Vancomycin hypersusceptibility in Neisseria gonorrhoeae isolated from patients involves diverse mutations

Abstract

We investigated the genetic determinants of hypersusceptibility to vancomycin and erythromycin found in Neisseria gonorrhoeae strains isolated from patients. In terms of resistance (highest concentration of antibiotic permitting growth), the levels of vancomycin resistance of six strains ranged from 0.2 to 1.0 microgram/ml, and the level of erythromycin resistance of these strains was 0.02 or 0.05 micrograms/ml. DNA from these strains was used to introduce their hypersusceptibility determinants into partially isogenic derivatives of N. gonorrhoeae 89 which initially had wild-type levels of resistance to vancomycin (greater than or equal to 3.0 micrograms/ml) and erythromycin (greater than or equal to 0.1 microgram/ml). The recombination frequencies found in reciprocal transformation tests of six isogenic strains indicated that the mutations responsible for vancomycin hypersusceptibility were located at different sites. The transformants selected for increased resistance to vancomycin were also resistant to erythromycin.

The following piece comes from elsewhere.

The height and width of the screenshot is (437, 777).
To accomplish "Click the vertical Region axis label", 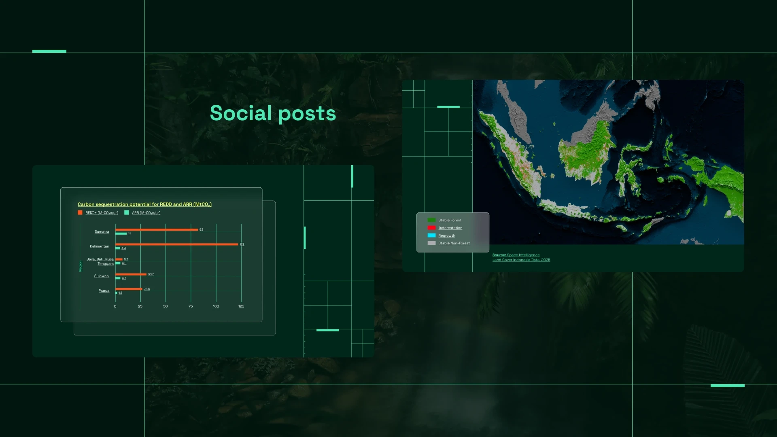I will click(x=81, y=266).
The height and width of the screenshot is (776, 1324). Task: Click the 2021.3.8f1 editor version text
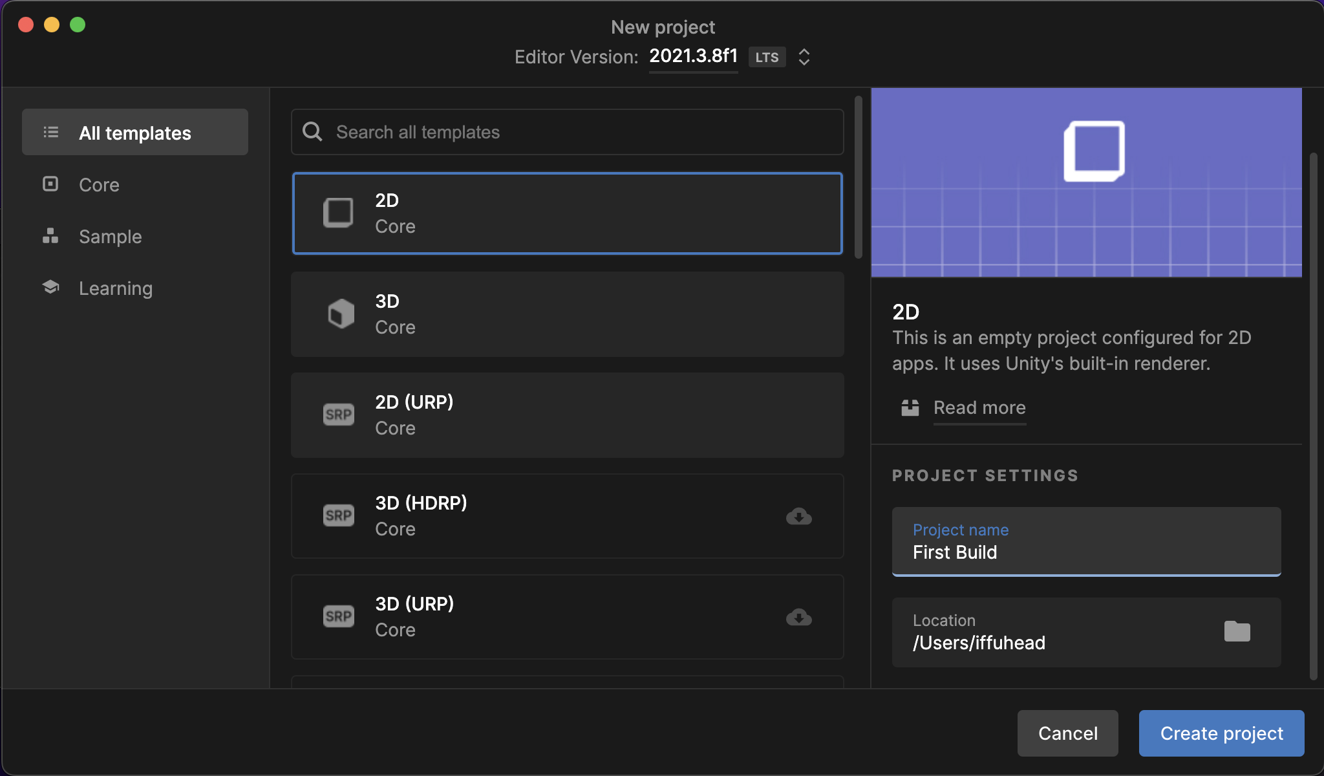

This evidence, together with DNA concentration-response curves, indicated that the mutations affected either one gene locus or closely linked loci. The recombination indices obtained in crosses between our hypersusceptible strains and DNAs from reference strains carrying the envelope mutations env-1, env-2, env-3, and env-10 showed that the mutation (designated env-12) responsible for erythromycin hypersusceptibility in one strain (89-954) was located in close proximity to env-2. The determinant of vancomycin hypersusceptibility in strain 89-954 was distinct from env-12, but the two were linked. In the other five isogenic strains, the hypersusceptibilities to both vancomycin and erythromycin could be annulled by spontaneous mutations in a locus provisionally designated vel because of its likely effects on the envelope. Vel+ mutants obtained by selection with either vancomycin alone or erythromycin alone gained increased resistance to both antibiotics.